The African Development Bank (AfDB) has lamented that political and social unrest in some African nations is tainting investors’ views of risk on the entire continent, thereby undermining the region’s prospects for economic growth prospects.
This was revealed in a report titled African Economic Outlook 2014, co-written by the Organisation for Economic Co-operation and Development (OECD) and the United Nations (UN), released at the ongoing 49th annual meeting of the Bank holding in Kigali, Rwanda.
According to the report, “political risks complicate bridging the perception gap that remains a barrier to foreign investment to Africa, in particular from investors that do not yet have a presence on the continent. Lingering tensions and political instability could affect investors’ willingness to undertake planned projects”.

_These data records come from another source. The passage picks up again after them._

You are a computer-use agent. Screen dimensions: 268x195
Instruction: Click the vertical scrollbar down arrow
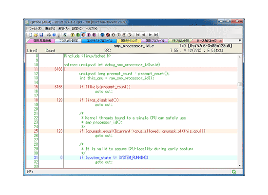click(x=240, y=165)
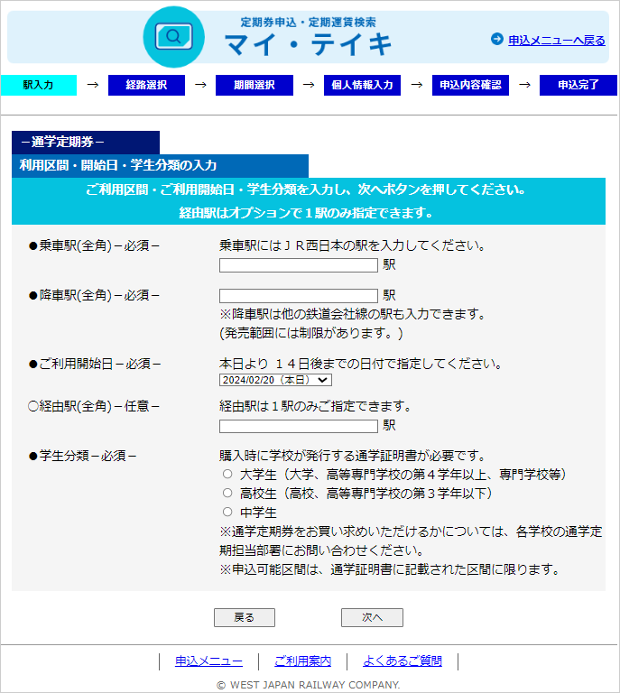Viewport: 620px width, 693px height.
Task: Pick the 中学生 radio option
Action: click(227, 512)
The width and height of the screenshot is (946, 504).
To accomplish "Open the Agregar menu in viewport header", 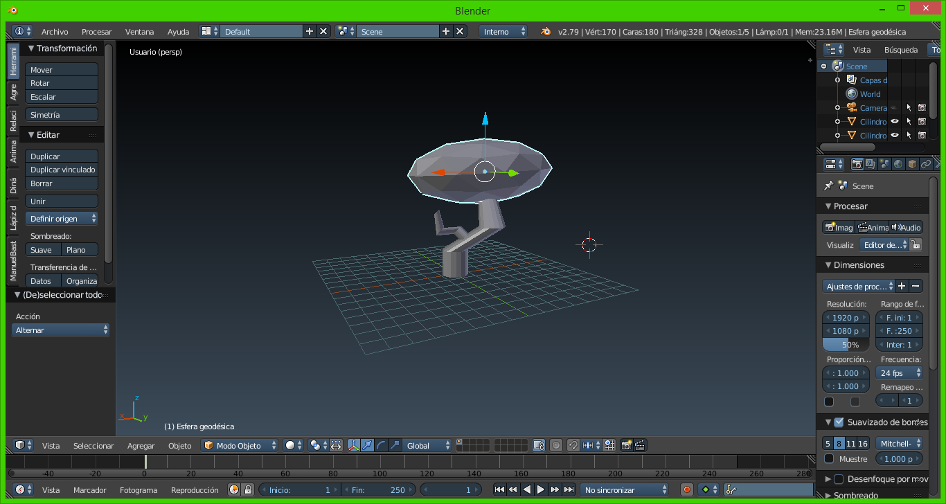I will pos(141,446).
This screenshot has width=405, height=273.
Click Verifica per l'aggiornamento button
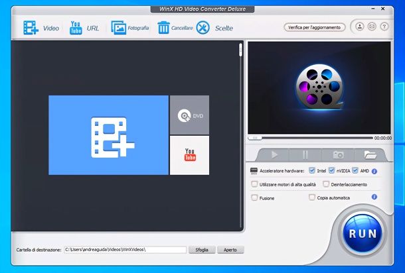pos(315,27)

The report forecasts a 4.8 per cent economic growth for 2014 and 5.7 per cent in 2015 if social unrest and political uprisings are curtailed on the continent.
Civil uprisings in North Africa have toppled regimes in countries such as Tunisia, Libya and Egypt, while conflicts in Central African Republic and South Sudan have left thousands dead and others displaced. Meanwhile, Somalia, Kenya, Mali and Nigeria are among nations that have been hit by bomb attacks and kidnappings by terrorists.

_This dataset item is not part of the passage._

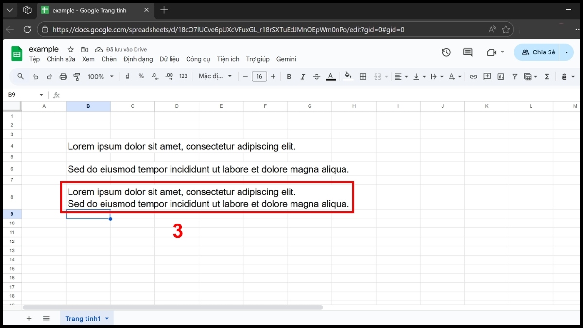Select the Paint format tool

click(76, 77)
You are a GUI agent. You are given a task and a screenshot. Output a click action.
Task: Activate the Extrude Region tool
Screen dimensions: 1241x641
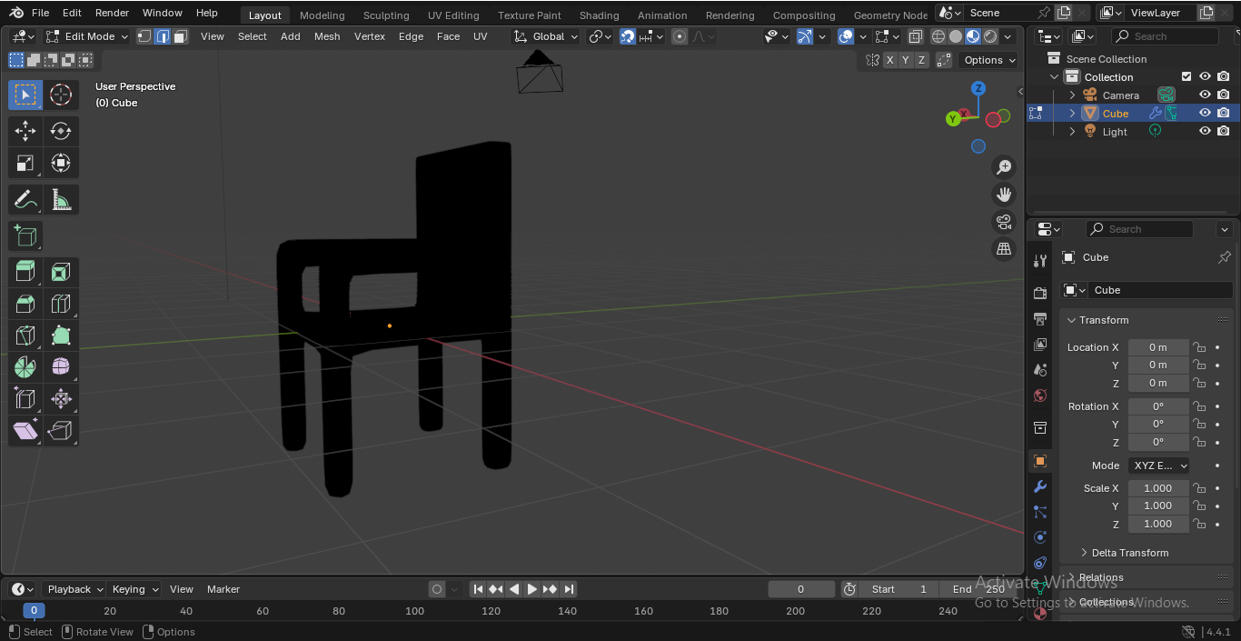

The annual meeting is being attended by heads of states, finance ministers and the governors of the central banks from the 53 regional member countries (RMC) of the AfDB.
African leaders and panelists at the meeting include former President, Chief Olusegun Obasanjo; Chairperson of the African Union Commission, Dr. Nkosazana Zuma; President of Rwanda, Paul Kagame; President of Gabon, Ali Bongo Ondimba; President of Kenya, Uhuru Kenyatta; former President, Republic of South Africa, Thabo Mbeki; and Dr. Mo Ibrahim, founder and chair, Mo Ibrahim Foundation.
Furthermore, AfDB says it will collaborate with its development partners to build capacity of parliamentarians in the Economic Community of West African States (ECOWAS) to enhance accountability in governance.
The statement released by the bank in Abuja on Wednesday said AfDB, in collaboration with its partners, would organise a capacity-building activity for ECOWAS parliamentarians between June 19 and June 20 in Lagos.
“Parliamentarians play a pivotal role in resource allocation, ensuring delivery on results and enhancing accountability in social sectors as African countries need to focus on results for the money spent on social services in order to foster and sustain progress in human development,” a part of the release read.
The 15 participating countries are Benin, Burkina Faso, Cape Verde, Gambia, Ghana, Guinea, Guinea Bissau, Ivory Coast, Liberia, Mali, Niger, Nigeria, Senegal, Sierra Leone and Togo.
AfDB’s partners at the meeting are the Government of Norway (NORAD), Global Alliance for Vaccines and Immunisation (GAVI), the Harmonisation for Health in Africa (HHA) and World Health Organisation (WHO).
Others are the World Bank, United Nations Children’s Fund (UNICEF), Economic Community of West African States (ECOWAS), Collaborative Africa Budget Reform Initiative (CABRI), Gates Foundation and Clinton Access Initiative.